Tasks to complete ::
• 1. What did the writer use to get the python scripts running, according to the passage below about the protein mutation code?
• 2. Decide whether each statement agrees with the passage below about the protein mutation code. Answer yes or no for each, and quote the words of the passage that decide it.
(a) The paper describing the code appeared in Nature Biotech in 2023.
(b) Brian Hie was trained at Stanford and Harvard.
(c) The recommended mutations have been shown experimentally to benefit thermal stability.
• 3. Return the words of the passage below about the protein mutation code, starting at "I was curious" and ending at "were used here.", with nothing changed.

Page text ::
The code from Brian Hie and Peter Kim’s lab in Stanford described in this 2023 Nature Biotech paper can recommend mutations in proteins. Those mutations have been shown experimentally to be beneficial for antigen binding affinity, thermal stability, poly-specific binding, immunogenicity, and viral neutralization. This is amazing and cool, right?
I was curious to test this myself. Using conda, git, and yaml I had the python scripts up and running in short time. This is thanks to the professional code and documentation of the main author on the paper, Brian Hie, who is now assistant professor at Stanford. He has a background in computer science and was trained at Stanford and MIT, with added stints at Meta, Google, Illumina, Salesforce and Microsoft. No wonder he can code! Good for me. Also noteworthy, Brian was a contributor to the ESM models published in this Meta AI Science paper from 2023. Some of those models (ESM-1b and ESM-1v_*1…5) and were used here.

Supplied information ::
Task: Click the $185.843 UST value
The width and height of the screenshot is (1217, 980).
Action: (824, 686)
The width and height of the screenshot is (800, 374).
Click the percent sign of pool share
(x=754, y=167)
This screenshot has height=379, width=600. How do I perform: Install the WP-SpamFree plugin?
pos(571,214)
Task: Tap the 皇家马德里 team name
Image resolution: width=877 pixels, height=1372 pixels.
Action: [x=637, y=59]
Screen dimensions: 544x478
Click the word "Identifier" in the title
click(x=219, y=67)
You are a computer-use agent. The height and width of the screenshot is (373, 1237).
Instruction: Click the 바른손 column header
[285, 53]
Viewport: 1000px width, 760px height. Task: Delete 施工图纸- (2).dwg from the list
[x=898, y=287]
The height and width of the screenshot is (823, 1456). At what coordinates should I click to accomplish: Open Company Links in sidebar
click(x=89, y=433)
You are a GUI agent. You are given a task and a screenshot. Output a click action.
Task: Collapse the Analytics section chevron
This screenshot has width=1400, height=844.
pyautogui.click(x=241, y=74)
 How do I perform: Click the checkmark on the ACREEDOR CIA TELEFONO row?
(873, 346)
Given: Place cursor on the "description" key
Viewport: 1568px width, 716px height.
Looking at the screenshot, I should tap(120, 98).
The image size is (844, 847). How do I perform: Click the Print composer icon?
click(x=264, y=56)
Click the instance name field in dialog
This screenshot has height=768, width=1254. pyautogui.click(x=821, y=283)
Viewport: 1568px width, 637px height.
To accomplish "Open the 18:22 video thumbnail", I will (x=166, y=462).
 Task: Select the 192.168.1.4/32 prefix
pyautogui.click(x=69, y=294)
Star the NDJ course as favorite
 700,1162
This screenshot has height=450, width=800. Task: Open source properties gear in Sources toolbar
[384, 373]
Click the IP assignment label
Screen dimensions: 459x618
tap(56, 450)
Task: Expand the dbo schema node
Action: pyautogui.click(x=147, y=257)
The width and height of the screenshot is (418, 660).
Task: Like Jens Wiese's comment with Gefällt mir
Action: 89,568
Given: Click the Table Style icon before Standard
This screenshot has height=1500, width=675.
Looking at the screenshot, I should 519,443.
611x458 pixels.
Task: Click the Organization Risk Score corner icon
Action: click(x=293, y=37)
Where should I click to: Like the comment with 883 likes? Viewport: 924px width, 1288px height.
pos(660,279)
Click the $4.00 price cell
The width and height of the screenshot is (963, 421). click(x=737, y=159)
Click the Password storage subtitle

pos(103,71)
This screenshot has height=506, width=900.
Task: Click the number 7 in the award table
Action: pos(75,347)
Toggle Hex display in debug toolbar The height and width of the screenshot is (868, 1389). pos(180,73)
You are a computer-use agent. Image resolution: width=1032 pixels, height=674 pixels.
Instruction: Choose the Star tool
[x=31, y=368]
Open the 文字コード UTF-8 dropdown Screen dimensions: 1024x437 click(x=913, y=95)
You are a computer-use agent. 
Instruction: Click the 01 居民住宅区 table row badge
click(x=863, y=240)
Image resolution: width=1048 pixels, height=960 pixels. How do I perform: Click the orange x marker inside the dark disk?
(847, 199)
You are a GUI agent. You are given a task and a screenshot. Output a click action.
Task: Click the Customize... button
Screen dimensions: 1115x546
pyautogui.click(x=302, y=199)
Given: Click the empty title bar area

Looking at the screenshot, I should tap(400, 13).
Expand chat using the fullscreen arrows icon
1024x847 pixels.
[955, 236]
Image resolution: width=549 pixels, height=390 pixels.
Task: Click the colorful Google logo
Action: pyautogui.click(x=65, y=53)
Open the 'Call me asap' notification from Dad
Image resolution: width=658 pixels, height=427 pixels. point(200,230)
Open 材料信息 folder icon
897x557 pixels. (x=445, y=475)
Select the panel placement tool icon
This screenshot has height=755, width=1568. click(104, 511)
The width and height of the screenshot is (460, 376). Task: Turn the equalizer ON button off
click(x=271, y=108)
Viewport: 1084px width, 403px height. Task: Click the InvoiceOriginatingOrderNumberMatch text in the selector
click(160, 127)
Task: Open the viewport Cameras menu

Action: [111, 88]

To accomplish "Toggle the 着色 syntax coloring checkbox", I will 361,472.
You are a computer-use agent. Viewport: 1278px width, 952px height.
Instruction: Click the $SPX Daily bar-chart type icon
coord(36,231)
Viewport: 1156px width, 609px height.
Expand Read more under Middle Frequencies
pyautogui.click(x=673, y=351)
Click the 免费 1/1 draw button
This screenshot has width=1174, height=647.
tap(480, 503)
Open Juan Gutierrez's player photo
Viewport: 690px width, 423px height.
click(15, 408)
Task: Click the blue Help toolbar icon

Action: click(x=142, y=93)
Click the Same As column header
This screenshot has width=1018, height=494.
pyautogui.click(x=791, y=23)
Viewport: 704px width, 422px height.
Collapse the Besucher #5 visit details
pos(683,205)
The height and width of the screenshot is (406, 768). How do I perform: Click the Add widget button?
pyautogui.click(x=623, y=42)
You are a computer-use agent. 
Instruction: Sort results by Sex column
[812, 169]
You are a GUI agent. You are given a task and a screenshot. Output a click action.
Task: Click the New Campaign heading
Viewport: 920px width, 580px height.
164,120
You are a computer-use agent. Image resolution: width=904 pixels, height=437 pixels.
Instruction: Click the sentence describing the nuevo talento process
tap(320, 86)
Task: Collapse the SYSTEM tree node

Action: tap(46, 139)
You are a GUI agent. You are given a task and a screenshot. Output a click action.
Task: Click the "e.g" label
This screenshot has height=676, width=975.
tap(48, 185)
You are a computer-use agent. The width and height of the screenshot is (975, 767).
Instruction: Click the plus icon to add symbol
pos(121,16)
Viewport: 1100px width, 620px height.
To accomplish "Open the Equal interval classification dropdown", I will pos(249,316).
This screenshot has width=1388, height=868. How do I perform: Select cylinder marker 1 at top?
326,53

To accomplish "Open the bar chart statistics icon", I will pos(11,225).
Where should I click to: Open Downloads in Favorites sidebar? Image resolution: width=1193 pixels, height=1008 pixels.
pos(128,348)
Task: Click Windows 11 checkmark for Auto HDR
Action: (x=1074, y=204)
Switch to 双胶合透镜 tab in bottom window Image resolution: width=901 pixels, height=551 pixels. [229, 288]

Answers to the exercise ::
• 1. Conda, git, and yaml.

• 2.
(a) Yes: "described in this 2023 Nature Biotech paper"
(b) No: "was trained at Stanford and MIT"
(c) Yes: "Those mutations have been shown experimentally to be beneficial for antigen binding affinity, thermal stability"

• 3.
I was curious to test this myself. Using conda, git, and yaml I had the python scripts up and running in short time. This is thanks to the professional code and documentation of the main author on the paper, Brian Hie, who is now assistant professor at Stanford. He has a background in computer science and was trained at Stanford and MIT, with added stints at Meta, Google, Illumina, Salesforce and Microsoft. No wonder he can code! Good for me. Also noteworthy, Brian was a contributor to the ESM models published in this Meta AI Science paper from 2023. Some of those models (ESM-1b and ESM-1v_*1…5) and were used here.